A la hora de resolver determinados conflictos judiciales tenemos la posibilidad de elegir entre estos dos métodos: ¿cuáles son sus diferencias principales?, ¿cómo saber en qué etapa del conflicto conviene aplicar cada uno?

 

Quizás la forma más simple para entender la mediación sea caracterizarla en lo que la diferencia de lo ya conocido: el juicio, la forma tradicional de resolver temas judiciales. La aparición de los métodos alternativos, entre ellos la mediación, apunta a la diversificación de procedimientos que resulten adecuados en cada instancia del conflicto.

A continuación, te contamos las diferencias principales entre estos dos métodos:

 

1. Protagonismo y poder de decisión

El juicio es el método tradicional que se utiliza en la resolución de conflictos judiciales.
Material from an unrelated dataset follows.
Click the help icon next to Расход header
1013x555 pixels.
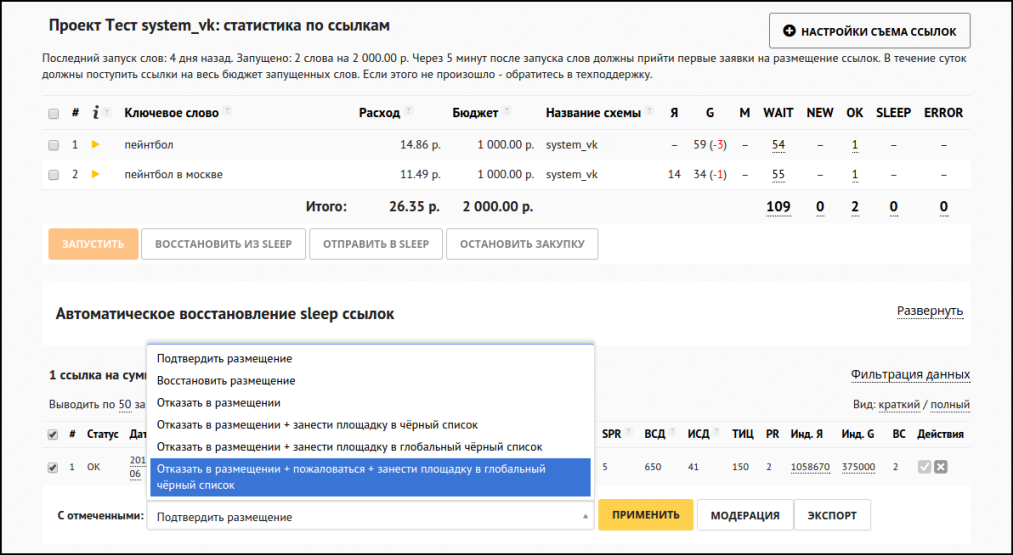(x=409, y=113)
En este proceso, un juez como tercero neutral, toma la decisión final acerca del caso y dicta una sentencia basada en la investigación de las pruebas presentadas por las partes y en la jurisprudencia. En general, la mayor parte del procedimiento se realiza a través de escritos que son presentados por los abogados o defensores de las partes, quienes llevan adelante el proceso en su nombre, como apoderados o representantes.
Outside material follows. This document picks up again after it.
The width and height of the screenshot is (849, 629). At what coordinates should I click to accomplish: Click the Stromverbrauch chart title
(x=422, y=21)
En la mediación las partes son protagonistas: son quienes proponen las opciones para solucionar el conflicto, negocian y acuerdan las medidas a tomar a futuro en base a sus propios intereses y necesidades. Además, la participación en la mediación es voluntaria durante todo el proceso: nadie está obligado a participar y cualquiera de las partes puede retirarse en el momento que lo desee.

 

2. Adaptación y flexibilidad

Como en la mediación son los participantes quienes deciden en conjunto las medidas que tomarán frente al conflicto, la resolución se adapta a sus circunstancias particulares de vida y a sus posibilidades de cumplir con lo acordado. Además, cuando esas circunstancias se modifiquen, tenemos la posibilidad de rever y adaptar los acuerdos a la nueva realidad.
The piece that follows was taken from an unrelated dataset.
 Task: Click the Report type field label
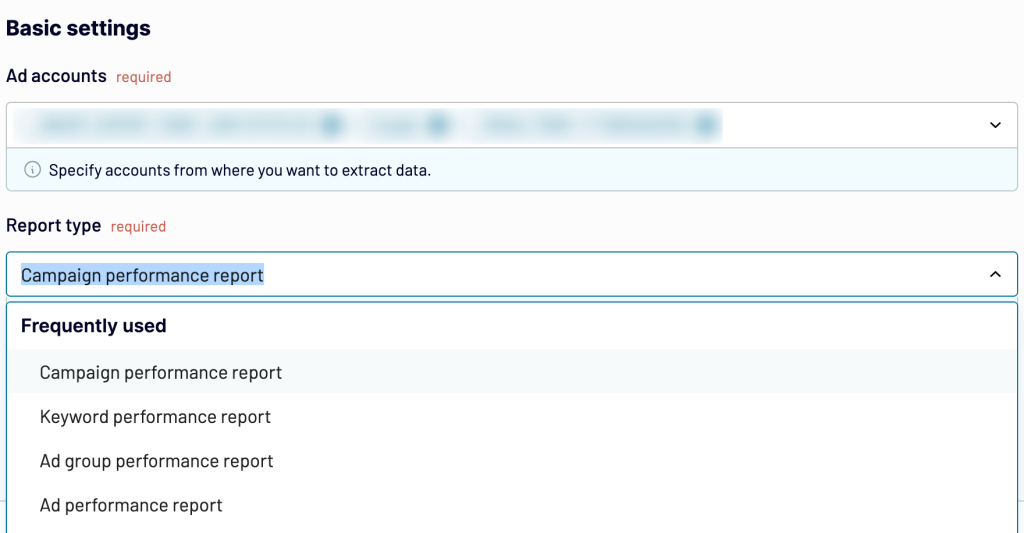[54, 225]
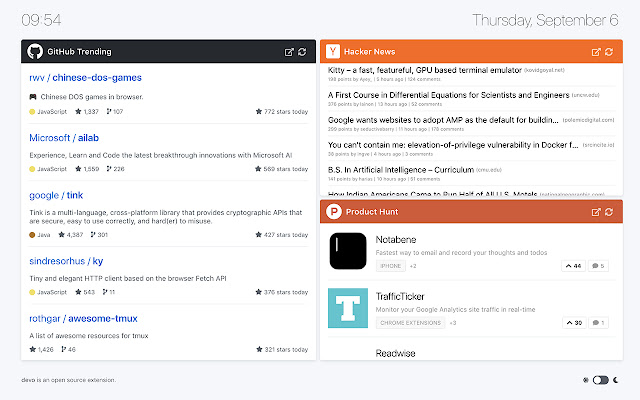Open the rwv / chinese-dos-games repository
The height and width of the screenshot is (400, 640).
(x=71, y=77)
En el juicio, en cambio, las resoluciones suelen ser generales y basadas en la ley y en la jurisprudencia, es decir, las sentencias previas tomadas como ejemplo. Si bien también es posible solicitar la adaptación del fallo a situaciones particulares, dado que es una persona externa al conflicto quien toma la decisión, en general son las partes quienes tienen que adaptarse a la sentencia y no al revés.

 

3. Economía de tiempo, dinero y costos emocionales

Si bien no es el objetivo principal de la mediación, una de las consecuencias de su aplicación es descomprimir la tarea de los juzgados. Si una gran parte de los conflictos judicializados- aquellos que puedan ser objeto de decisión de las partes- se resuelven a través de la mediación, los juzgados podrían dedicarse a aquellos conflictos más complejos o agravados.

Además, la mediación tiene la ventaja de resultar un método más rápido: por ejemplo, el tiempo máximo para la gestión en el Centro Judicial de Mediación es de 60 días, mientras que un juicio puede durar meses o incluso años.

Por último, la mediación es un servicio gratuito por el que no se pagan tasas judiciales y si bien es obligatoria la presencia de abogados, al ser un proceso más breve los costos económicos se reducen. Por otra parte, al resolver los conflictos de manera rápida nos evitamos acarrear un proceso judicial con los costos emocionales que ello supone.

 

4. Consecuencias para nuestros vínculos

Un proceso judicial tradicional también puede tener un impacto irremediable en nuestras relaciones. Al ser el juicio un proceso adversarial, es decir que trata a las partes como adversarias, y donde como consecuencia hay ganadores y perdedores, la rivalidad y la confrontación se pueden incrementar.

En ese contexto, la mediación puede ser un espacio donde dialogar con la otra parte, escucharse mutuamente y acercar posiciones, donde se pueda encontrar soluciones creativas más allá de las diferencias y de los conflictos de intereses que son inevitables.

 

Métodos complementarios

La mediación y el juicio son dos mecanismos que se pueden usar en distintas instancias de un conflicto: es común que en un inicio se intente resolver a través de una negociación dialogada y, en caso de no llegar a un acuerdo, recurrir a un juez para que tome la decisión. Además, durante el juicio podemos solicitar la derivación a mediación cuando el grado de conflictividad disminuya y se considere que hay posibilidades para dialogar.